Details on Those Hurt Home Changes

As previewed here yesterday, significant changes were announced to the proposed Hurt Home development at a community meeting last night. While some reservations over the details remain, all in all the community appears to now support the project.

Unlike the disastrous meeting at Jellef last month, this meeting was much better planned.  Attendees included Jack Evans, and representatives from the Argos Group, the ANC, and the Office of the Deputy Mayor of Planning and Economic Development. The meeting began with some introductory remarks from Jack Evans, Ron Lewis, and Freddie Peaco (who has a personal history with the Hurt home for the Blind and gave an emotional speech in favor of increasing the number of units set aside for blind residents). The point that Evans tried to get across was essentially that he got the message from the community and that he won’t let this project move forward until the neighbors are more comfortable with it.

Here are the details (GM should emphasize that these are by no means final):

  • There will be 15 units built
  • They will be large units (1400-1900 square feet)
  • Three of the units will be affordable housing (Gilbertos Cardenas of Argos discussed setting one or two of these units aside for a policeman)
  • One of the units will be specially designed for a blind resident
  • There will be 30 surface parking spots built
  • The historic structure (as well as a contributing historic addition) will be restored. The non-historic additions to the back will be removed.
  • No new additions will be built, all the units will be in the historic building
  • The alleyway will be widened to handle the additional traffic and a traffic study will be performed before the project moves forward
  • Construction will take one year
  • The same architect that worked on such stellar projects as Cady’s Alley and the Phillips School would design this project
  • The property would be sold by the city to Argos for around $450-500k

While a few residents remained anxious about this project, by the time the details were fully laid out, the audience was decidedly in favor of the project. Jack Evans gave the impression that he was happy with the community’s reaction and would not attempt to stop this project. In fact, given the change in neighbor attitude, he indicated that he would now like to see the surplus motion voted on by the Council before the summer recess so that the process can continue to move forward.

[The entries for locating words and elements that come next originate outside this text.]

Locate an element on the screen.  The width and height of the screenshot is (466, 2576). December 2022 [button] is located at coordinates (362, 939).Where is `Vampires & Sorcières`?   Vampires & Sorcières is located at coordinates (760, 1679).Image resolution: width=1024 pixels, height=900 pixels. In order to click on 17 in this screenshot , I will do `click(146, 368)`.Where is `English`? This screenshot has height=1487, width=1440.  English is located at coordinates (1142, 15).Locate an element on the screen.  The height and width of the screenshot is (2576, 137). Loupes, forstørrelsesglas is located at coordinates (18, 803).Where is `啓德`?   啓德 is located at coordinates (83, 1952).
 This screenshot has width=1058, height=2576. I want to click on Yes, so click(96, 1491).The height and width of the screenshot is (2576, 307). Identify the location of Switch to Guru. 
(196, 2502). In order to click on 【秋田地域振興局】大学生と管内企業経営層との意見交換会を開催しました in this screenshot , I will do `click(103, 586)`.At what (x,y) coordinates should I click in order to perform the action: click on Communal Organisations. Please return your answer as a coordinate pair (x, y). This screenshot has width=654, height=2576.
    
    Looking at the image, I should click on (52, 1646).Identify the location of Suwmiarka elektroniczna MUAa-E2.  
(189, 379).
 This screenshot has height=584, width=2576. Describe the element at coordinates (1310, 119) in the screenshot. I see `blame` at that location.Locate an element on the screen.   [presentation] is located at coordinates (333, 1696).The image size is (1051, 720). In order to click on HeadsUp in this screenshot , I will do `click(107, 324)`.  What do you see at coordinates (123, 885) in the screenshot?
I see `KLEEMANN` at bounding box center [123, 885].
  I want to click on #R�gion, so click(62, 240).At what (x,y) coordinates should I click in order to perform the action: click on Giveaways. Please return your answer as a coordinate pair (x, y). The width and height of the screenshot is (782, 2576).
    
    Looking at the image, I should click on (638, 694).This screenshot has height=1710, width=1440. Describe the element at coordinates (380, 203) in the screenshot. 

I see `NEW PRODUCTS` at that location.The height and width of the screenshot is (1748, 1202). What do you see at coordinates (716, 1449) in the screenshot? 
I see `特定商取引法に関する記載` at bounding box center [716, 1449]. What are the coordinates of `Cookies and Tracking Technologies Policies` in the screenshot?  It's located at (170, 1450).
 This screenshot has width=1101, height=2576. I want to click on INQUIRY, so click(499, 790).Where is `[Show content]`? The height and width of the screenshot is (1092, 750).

As a side note, a lot of the audience complained about not being informed about the project. GM agrees that both the ANC and the District government did not do a very good job reaching out to the neighbors and keeping them informed. But there’s one entity that has been writing ad naseum about this project from the very, very beginning and you’re reading it right now. While GM looks forward to moving on to a new topic, he will continue to report all the details about this project as it moves forward, so keep the dial tuned here!




Filed under Development

3 responses to “Details on Those Hurt Home Changes

  1. Ken Archer

    30 parking spaces for 15 units? Georgetown, we are shooting ourselves in the foot!

    Georgetown, like the rest of DC, will grow in density over the next couple decades, as the migration out of the city for the past 50 years reverses itself. If our answer is to add two parking spaces per new household, Georgetown as we know it will cease to exist.

    The only solution is to get people out of their cars. Insisting on two parking spots per new housing unit, on the other hand, encourages them to own two cars each (which is the case with only a small fraction of current Georgetown condo owners).